Proposto em agosto de 2021, o projeto deu andamento a uma polêmica trazida ao Legislativo, após a mãe de um aluno do sexto ano do ensino fundamental, de uma escola municipal, reclamar de três materiais didáticos da disciplina de história e geografia. Neles, enunciados se referiam aos estudantes como “alunes” e “queridxs alunxs”.

Em novembro de 2021, o projeto recebeu parecer prévio de inconstitucionalidade pela Procuradoria-Geral da Câmara. O documento cita quatro processos em que o Judiciário observou ingerência normativa do Poder Legislativo em matérias sujeitas à exclusiva competência administrativa do Poder Executivo.

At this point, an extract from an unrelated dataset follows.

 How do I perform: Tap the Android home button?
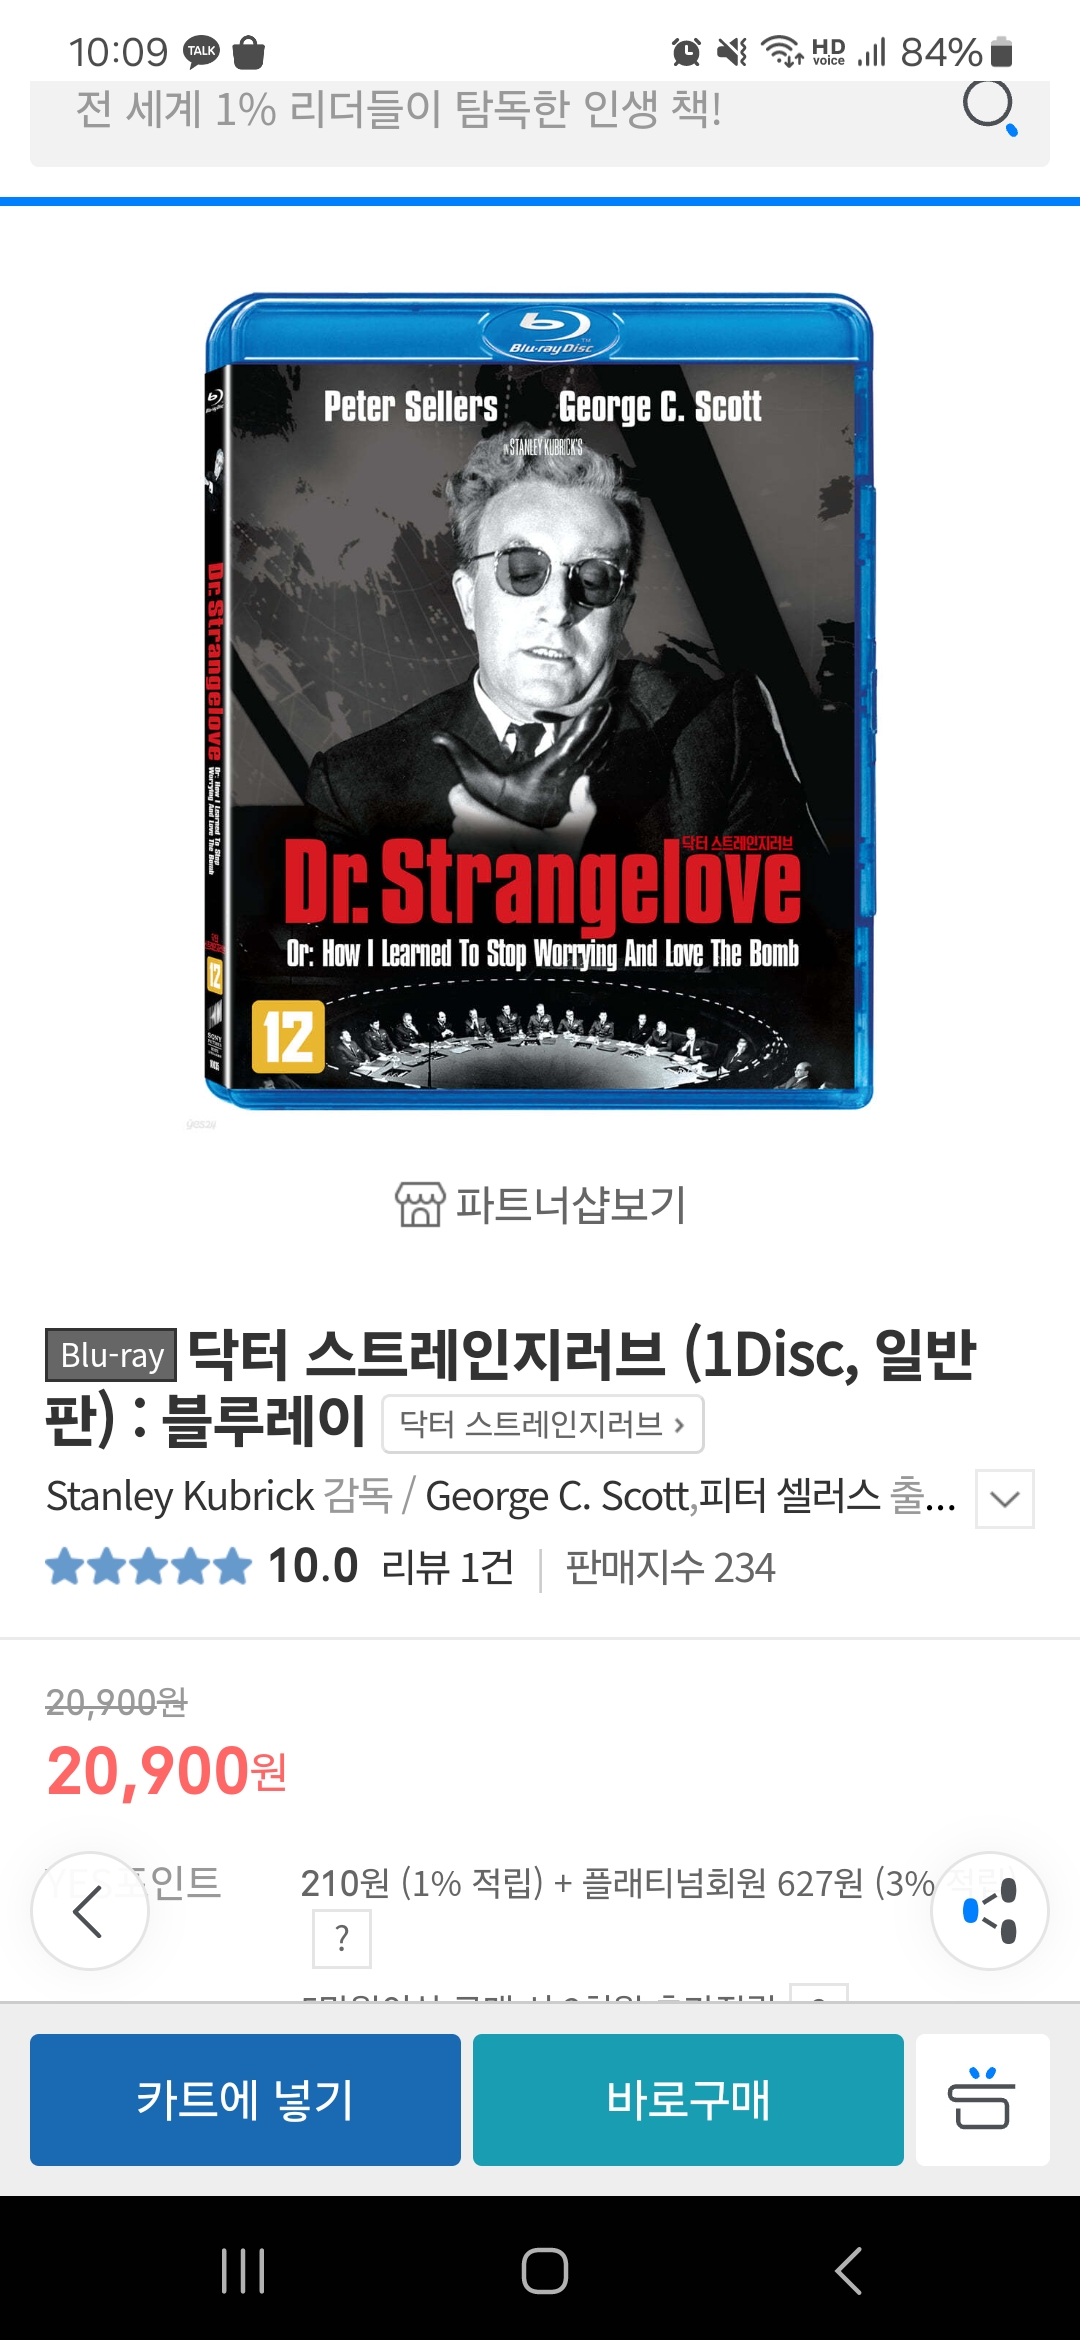545,2270
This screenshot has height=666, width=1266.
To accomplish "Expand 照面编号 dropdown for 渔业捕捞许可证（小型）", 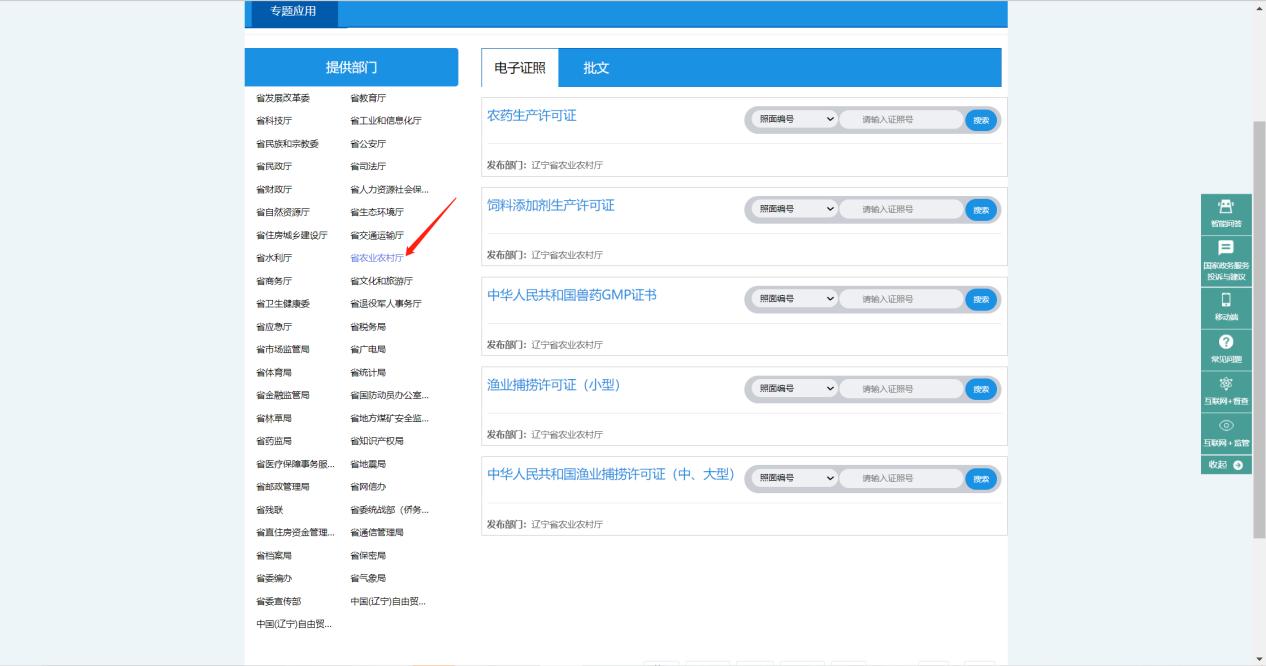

Porém, a Procuradoria não observou problemas na competência do município em abordar o assunto.

Embora ressalte que compete ao governo federal “legislar, privativamente, sobre as diretrizes e bases da educação nacional”, a Procuradoria entendeu que o município poderia agir de forma complementar, desde que respeitadas “as diretrizes e bases nacionais”.

Apesar do parecer, o projeto foi aprovado pela Comissão de Constituição e Justiça da Câmara Municipal, por cinco votos a dois.

“Na minha opinião, perdemos dois dias de trabalho debatendo um projeto inconstitucional, enquanto temos escolas municipais com goteiras sobre as cabeças dos alunos e outras fazendo paralisações por falta de professor”, diz o vereador Jonas Reis (PT).

“Sobre o tema do projeto em si, deveríamos respeitar a diversidade e a pluralidade e o desejo de nomeação das pessoas, em vez de proibir isso”, acrescenta ele.

O projeto também é contestado por um dos autores citados em sua justificativa, o professor de linguística da UFRGS (Universidade Federal do Rio Grande do Sul) Luiz Carlos Schwindt.

Autor em 2015 de um texto sobre “distinção entre gênero social e gramatical na língua portuguesa”, referenciado no projeto, Schwindt diz que os vereadores interpretam seu texto de forma “totalmente equivocada”.

“A questão de gênero na língua não é uma questão fechada. Não só de gênero neutro, mas de um uso inclusivo de gênero. Marcar profissões no feminino, como ‘presidenta’, é um exemplo disso. Pessoas não binárias em busca de uma designação mais condizente com o seu gênero, como seria o caso de ‘alunes’, se trata de um uso por demanda social”, diz Schwindt.

O professor vê na nova lei um “argumento de liberdade para o cerceamento da liberdade”:

“A mudança na língua não é uma coisa automática. Daqui a cem anos pode virar uma norma, estar no dicionário, mas a língua está mudando constantemente. Proibir que uma escola discuta isso não facilita o aprendizado da norma culta, apenas impede os alunos de terem em mente questões de gênero e de debaterem os diversos usos que uma língua pode ter”.